EXERCISE DESCRIPTION » Reproduce the items word for word, beginning at the line that contains "I want to click on callout-14d11: 14日11时" and continuing through the final line of the items.

DATA UNDER STUDY »
━━━━━━━━━━━━━━━━━━━━━━━━━━━━━━
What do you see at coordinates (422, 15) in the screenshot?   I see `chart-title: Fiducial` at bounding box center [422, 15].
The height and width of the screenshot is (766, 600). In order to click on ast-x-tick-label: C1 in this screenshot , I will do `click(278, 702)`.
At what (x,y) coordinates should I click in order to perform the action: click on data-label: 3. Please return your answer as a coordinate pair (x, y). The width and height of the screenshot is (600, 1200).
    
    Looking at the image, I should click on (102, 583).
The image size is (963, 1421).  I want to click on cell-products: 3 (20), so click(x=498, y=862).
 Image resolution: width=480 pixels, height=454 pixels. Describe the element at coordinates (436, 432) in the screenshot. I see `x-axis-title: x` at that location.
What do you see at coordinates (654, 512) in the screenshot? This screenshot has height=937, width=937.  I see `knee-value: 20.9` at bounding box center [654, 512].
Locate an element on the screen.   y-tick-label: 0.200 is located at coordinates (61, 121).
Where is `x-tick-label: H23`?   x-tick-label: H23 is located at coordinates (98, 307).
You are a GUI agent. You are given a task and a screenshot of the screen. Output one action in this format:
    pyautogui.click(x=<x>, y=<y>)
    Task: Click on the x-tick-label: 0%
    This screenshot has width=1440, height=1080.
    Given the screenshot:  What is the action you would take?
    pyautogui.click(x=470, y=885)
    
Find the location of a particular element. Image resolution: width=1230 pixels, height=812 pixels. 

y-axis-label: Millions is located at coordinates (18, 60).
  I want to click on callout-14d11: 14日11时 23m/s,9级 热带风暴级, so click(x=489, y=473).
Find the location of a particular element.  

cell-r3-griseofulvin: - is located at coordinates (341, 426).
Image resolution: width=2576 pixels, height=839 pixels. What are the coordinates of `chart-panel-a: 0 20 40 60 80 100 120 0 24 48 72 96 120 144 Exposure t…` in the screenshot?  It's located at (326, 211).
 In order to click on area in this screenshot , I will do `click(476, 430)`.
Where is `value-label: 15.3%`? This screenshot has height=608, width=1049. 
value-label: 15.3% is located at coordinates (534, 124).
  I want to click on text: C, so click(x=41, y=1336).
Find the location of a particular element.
━━━━━━━━━━━━━━━━━━━━━━━━━━━━━━
RESPONSE BELOW »
  I want to click on callout-14d11: 14日11时 23m/s,9级 热带风暴级, so click(x=489, y=473).
Find the location of a particular element.  

cell-r3-griseofulvin: - is located at coordinates (341, 426).
Image resolution: width=2576 pixels, height=839 pixels. What are the coordinates of `chart-panel-a: 0 20 40 60 80 100 120 0 24 48 72 96 120 144 Exposure t…` in the screenshot?  It's located at (326, 211).
 In order to click on area in this screenshot , I will do `click(476, 430)`.
Where is `value-label: 15.3%`? This screenshot has height=608, width=1049. 
value-label: 15.3% is located at coordinates (534, 124).
  I want to click on text: C, so click(x=41, y=1336).
Find the location of a particular element.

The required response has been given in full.